The Habitable Homes Bill is really about social housing

We thought this was an interesting comment on a proposed bill:

This coming Friday, 19 January, a bill is to be debated in parliament that could hugely improve the lives of many people in England.

The Homes (Fitness for Human Habitation) Bill would give private and social tenants the ability to take landlords to court if their home is unsafe. Over a millionhomes are thought to pose a serious threat to the health or safety of the people living there. This classification, also known as a “category 1 hazard”, covers 795,000 private tenancies – one in six of the privately rented homes in the country.

Ooooh, private landlords! How terrible they are. Why not use the righteous anger of the people against them? 

But then we get:

Although there are fewer of them, social tenants with an unsafe home currently have even less recourse, particularly where the landlord and the council are one and the same, as became tragically apparent following the Grenfell Tower fire last June.

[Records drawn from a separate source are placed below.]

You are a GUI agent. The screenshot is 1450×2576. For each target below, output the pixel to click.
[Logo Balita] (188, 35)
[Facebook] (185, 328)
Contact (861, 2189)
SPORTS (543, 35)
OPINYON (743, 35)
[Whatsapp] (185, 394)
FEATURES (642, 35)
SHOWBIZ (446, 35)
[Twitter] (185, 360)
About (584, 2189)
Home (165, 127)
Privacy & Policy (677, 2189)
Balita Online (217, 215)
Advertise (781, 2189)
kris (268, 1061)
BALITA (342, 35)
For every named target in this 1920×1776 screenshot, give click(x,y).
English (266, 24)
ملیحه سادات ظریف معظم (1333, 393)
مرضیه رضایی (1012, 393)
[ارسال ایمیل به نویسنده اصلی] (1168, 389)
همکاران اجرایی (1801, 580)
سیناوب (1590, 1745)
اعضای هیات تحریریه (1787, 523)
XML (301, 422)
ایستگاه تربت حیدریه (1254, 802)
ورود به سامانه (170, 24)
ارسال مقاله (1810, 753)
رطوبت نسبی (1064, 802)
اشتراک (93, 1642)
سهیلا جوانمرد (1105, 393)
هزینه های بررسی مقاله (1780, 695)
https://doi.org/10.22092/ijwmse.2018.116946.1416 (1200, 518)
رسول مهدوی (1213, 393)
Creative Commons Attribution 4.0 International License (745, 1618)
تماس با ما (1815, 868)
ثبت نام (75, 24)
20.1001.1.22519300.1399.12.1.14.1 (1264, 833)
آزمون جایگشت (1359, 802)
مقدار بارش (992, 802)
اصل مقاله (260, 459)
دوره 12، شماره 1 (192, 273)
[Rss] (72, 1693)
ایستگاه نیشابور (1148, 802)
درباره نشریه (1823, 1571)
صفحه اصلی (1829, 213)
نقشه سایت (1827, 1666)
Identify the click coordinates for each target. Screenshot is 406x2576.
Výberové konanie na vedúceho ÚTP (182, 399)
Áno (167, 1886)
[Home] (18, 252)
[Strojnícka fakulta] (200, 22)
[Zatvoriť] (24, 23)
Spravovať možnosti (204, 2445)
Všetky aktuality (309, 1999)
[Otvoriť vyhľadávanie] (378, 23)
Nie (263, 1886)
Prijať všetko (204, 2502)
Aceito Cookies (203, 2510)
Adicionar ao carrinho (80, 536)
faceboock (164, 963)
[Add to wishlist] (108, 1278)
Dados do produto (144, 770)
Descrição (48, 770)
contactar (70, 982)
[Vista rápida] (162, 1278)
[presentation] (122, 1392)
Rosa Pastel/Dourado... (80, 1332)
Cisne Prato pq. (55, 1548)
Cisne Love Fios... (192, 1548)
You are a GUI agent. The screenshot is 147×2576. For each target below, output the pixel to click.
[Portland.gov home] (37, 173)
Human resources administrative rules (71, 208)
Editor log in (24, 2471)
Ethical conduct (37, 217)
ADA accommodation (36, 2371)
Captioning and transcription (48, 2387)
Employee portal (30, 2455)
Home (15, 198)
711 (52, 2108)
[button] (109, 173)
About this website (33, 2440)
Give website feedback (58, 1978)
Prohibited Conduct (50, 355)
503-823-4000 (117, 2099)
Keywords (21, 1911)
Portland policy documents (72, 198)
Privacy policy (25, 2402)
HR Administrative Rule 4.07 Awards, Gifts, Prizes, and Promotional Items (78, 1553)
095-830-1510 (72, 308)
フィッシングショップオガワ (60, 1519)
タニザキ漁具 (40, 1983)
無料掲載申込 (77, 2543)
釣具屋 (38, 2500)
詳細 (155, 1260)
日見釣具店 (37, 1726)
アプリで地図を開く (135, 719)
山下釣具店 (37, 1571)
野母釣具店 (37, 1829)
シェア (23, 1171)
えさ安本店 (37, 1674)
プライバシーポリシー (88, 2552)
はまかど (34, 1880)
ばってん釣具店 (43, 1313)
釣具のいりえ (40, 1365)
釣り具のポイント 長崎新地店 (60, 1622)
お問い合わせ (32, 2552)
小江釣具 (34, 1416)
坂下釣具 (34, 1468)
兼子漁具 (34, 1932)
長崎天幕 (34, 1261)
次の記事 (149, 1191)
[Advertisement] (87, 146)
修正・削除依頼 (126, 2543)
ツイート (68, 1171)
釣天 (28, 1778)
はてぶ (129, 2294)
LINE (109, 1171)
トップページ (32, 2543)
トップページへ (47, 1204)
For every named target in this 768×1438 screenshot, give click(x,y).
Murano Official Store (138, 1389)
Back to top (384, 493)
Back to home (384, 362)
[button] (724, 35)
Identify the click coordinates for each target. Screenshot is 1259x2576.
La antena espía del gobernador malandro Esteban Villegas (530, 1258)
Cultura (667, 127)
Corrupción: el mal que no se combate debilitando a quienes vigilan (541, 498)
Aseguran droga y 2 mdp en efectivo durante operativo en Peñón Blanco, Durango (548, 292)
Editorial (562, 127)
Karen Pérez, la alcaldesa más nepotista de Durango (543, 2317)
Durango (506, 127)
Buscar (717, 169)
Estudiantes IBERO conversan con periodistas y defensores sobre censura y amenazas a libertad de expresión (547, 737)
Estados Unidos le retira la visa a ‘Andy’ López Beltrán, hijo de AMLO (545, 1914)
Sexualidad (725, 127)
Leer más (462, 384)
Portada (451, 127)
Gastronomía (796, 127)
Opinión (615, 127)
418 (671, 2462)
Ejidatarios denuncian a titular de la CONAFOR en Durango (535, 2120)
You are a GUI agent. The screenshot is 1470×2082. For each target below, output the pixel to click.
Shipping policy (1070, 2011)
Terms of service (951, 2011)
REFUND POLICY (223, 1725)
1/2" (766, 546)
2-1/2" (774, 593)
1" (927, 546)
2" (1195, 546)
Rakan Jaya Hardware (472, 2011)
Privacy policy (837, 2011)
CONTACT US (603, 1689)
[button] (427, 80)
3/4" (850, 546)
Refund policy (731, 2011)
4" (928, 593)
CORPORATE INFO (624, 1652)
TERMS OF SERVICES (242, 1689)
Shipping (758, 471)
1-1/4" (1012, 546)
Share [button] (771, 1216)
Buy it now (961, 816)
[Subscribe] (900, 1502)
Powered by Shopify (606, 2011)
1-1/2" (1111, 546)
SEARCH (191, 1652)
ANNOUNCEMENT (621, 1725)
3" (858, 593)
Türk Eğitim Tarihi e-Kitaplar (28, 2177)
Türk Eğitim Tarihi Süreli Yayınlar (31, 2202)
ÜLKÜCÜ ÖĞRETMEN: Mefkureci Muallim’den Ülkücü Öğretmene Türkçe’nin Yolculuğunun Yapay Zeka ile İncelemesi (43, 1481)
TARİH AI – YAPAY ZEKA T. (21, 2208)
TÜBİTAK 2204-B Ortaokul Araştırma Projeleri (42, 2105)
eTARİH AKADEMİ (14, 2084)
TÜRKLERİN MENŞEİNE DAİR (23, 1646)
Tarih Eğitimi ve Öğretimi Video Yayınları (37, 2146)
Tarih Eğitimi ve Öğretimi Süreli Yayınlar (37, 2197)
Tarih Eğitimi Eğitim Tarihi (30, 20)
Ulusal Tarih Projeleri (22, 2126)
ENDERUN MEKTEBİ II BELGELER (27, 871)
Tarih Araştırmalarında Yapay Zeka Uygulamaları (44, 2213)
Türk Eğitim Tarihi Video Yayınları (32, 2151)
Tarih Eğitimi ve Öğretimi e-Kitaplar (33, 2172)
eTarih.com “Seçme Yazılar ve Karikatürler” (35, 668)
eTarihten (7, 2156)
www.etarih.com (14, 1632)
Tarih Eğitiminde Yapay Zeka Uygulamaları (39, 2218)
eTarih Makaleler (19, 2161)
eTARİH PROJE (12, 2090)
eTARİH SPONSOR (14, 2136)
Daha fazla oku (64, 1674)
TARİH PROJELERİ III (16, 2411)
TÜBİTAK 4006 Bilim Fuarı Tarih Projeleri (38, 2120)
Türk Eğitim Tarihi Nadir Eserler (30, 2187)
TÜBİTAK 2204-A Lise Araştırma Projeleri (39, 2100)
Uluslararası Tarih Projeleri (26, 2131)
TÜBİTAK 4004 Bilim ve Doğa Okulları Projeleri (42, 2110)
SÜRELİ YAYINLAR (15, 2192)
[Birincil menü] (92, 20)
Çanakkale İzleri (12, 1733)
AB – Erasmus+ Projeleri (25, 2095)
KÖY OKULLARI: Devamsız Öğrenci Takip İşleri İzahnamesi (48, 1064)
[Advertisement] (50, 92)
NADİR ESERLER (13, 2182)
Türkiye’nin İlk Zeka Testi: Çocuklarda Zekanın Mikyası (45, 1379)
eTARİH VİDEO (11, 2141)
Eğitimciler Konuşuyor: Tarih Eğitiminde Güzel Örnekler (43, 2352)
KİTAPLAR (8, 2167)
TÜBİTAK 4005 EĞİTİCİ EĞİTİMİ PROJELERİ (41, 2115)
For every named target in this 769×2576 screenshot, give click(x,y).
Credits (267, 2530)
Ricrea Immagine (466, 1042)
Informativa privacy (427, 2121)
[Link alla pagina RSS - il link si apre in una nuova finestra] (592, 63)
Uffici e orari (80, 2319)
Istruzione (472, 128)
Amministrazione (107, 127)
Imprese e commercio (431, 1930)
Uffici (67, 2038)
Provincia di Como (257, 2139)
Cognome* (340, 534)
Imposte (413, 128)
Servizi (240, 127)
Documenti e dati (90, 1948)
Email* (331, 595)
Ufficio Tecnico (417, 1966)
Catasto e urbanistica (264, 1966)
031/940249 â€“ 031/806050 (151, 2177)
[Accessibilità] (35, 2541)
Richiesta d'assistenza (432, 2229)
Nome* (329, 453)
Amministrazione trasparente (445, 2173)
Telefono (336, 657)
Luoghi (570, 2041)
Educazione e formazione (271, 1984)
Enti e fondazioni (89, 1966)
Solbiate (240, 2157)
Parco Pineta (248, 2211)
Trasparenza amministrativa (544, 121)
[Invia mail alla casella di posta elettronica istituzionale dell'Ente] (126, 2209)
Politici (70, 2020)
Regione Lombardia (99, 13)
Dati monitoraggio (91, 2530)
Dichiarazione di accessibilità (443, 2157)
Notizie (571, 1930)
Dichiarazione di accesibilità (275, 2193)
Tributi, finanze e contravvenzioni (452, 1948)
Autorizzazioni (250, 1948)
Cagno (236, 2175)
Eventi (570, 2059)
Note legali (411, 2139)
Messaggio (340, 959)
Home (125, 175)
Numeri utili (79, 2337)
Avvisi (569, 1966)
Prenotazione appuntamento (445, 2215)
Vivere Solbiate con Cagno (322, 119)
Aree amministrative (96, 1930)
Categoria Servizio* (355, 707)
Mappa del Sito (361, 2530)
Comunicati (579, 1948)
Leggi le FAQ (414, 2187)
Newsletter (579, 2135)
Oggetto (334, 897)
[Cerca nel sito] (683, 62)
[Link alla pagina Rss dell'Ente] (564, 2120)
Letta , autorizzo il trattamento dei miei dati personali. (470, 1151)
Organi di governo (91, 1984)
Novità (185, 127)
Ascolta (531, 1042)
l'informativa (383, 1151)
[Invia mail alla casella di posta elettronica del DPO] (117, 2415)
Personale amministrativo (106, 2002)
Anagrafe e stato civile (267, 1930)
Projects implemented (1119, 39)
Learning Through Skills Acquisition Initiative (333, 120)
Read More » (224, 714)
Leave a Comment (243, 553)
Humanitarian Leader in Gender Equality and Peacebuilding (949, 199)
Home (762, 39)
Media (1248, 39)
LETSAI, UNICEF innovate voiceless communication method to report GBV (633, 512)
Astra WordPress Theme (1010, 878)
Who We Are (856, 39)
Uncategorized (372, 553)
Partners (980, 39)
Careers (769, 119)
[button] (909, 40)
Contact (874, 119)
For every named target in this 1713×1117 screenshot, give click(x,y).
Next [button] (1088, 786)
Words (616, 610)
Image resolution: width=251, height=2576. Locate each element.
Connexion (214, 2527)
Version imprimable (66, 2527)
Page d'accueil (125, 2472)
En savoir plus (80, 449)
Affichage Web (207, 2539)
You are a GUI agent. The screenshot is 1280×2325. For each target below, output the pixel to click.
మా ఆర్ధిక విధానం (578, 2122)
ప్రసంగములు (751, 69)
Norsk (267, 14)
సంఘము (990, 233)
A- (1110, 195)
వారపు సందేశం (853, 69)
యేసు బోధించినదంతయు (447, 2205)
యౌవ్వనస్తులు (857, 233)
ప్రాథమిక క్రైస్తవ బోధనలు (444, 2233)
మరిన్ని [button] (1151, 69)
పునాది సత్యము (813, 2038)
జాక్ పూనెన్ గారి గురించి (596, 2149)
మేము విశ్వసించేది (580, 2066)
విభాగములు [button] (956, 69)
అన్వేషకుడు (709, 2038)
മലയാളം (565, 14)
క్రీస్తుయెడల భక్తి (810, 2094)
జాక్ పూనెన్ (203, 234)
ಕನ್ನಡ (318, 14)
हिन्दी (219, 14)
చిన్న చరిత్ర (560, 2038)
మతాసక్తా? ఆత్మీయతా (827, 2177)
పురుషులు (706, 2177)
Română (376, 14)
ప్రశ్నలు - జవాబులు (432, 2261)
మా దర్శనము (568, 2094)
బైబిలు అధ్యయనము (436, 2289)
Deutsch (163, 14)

So, we've those dastards in the private sector, facing competition plus independent (of them at least) enforcement of standards. We've then got the governmental (and quasi-such) sector with a monopoly supplier, no independent enforcement and thus consumers have even fewer rights and methods of gaining them.

Thus we must change the law. 

OK, the basic idea seems fair enough to us. Yes, that governmental supply should indeed be subject to the same consumer protections as the market sector. In fact, shouldn't this be true of the entire economy?